Friday, October 31, 2008

playing nice

My mother used to tell me to play nice in the sandbox. I don't always know if that was the best advice (I remember coming home with a few bloody noses), but I do know that if we as leaders want to accompish the tasks before us, we MUST play nice with those who work with us.

Let me give an example - sitting in a recent meeting, I watched as one of my colleagues blamed and berated others for not doing what he wanted them to do. Never mind that he had failed to ask (nicely?) for the information in the past - he merely assumed he should have the information and if he did not have it, then it was someone else's fault. I thought to myself, "just be nice - and you wil get everything you're asking for." Yes, my mother's voice was still in my head.

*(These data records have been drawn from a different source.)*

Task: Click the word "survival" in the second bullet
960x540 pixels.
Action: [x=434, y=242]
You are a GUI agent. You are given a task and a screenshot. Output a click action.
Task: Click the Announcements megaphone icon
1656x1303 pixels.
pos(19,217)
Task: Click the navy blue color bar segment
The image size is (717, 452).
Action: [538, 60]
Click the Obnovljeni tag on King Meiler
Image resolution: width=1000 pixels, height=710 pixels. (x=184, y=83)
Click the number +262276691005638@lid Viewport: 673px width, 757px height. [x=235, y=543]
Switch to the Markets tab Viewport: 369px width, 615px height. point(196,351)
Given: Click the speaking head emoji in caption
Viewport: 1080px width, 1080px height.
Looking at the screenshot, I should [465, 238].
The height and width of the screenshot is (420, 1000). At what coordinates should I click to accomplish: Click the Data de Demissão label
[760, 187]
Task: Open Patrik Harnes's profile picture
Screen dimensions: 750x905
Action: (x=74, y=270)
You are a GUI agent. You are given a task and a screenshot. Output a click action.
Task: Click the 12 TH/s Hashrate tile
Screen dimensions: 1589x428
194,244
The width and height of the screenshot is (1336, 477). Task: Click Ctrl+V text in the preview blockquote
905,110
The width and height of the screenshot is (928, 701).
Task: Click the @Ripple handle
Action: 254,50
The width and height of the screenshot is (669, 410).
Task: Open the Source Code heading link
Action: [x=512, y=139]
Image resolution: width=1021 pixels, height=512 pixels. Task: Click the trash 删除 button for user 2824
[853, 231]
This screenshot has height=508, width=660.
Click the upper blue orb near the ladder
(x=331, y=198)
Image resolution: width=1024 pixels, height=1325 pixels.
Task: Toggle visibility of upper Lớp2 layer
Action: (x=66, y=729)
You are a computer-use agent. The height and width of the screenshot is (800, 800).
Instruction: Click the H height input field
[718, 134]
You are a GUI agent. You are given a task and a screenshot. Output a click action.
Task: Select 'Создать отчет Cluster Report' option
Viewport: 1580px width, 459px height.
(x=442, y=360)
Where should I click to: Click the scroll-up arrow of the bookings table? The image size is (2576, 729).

What does it look like when we're nice to others?
  • we ask questions rather than make statements
  • we assume that people are trying to help us rather than frustrate us
  • we say "please" and "thank you"
  • we ask ourselves whether or not WE might be at fault
  • we consider the reasonableness of our requests
  • we show empathy and consider the needs of the other person
  • we realize our needs and requests may not be the most important thing to others
  • we take responsibility for what we want and need
  • we don't use words like MUST or SHOULD or NEVER
  • we practice patience

Maybe my mom was right (of course she was). I think I will practice being nice to others, so I can get what I want and need. And the really cool thing is that when I do this, others will get what they want and nbeed from me also. Not a bad way to make a living!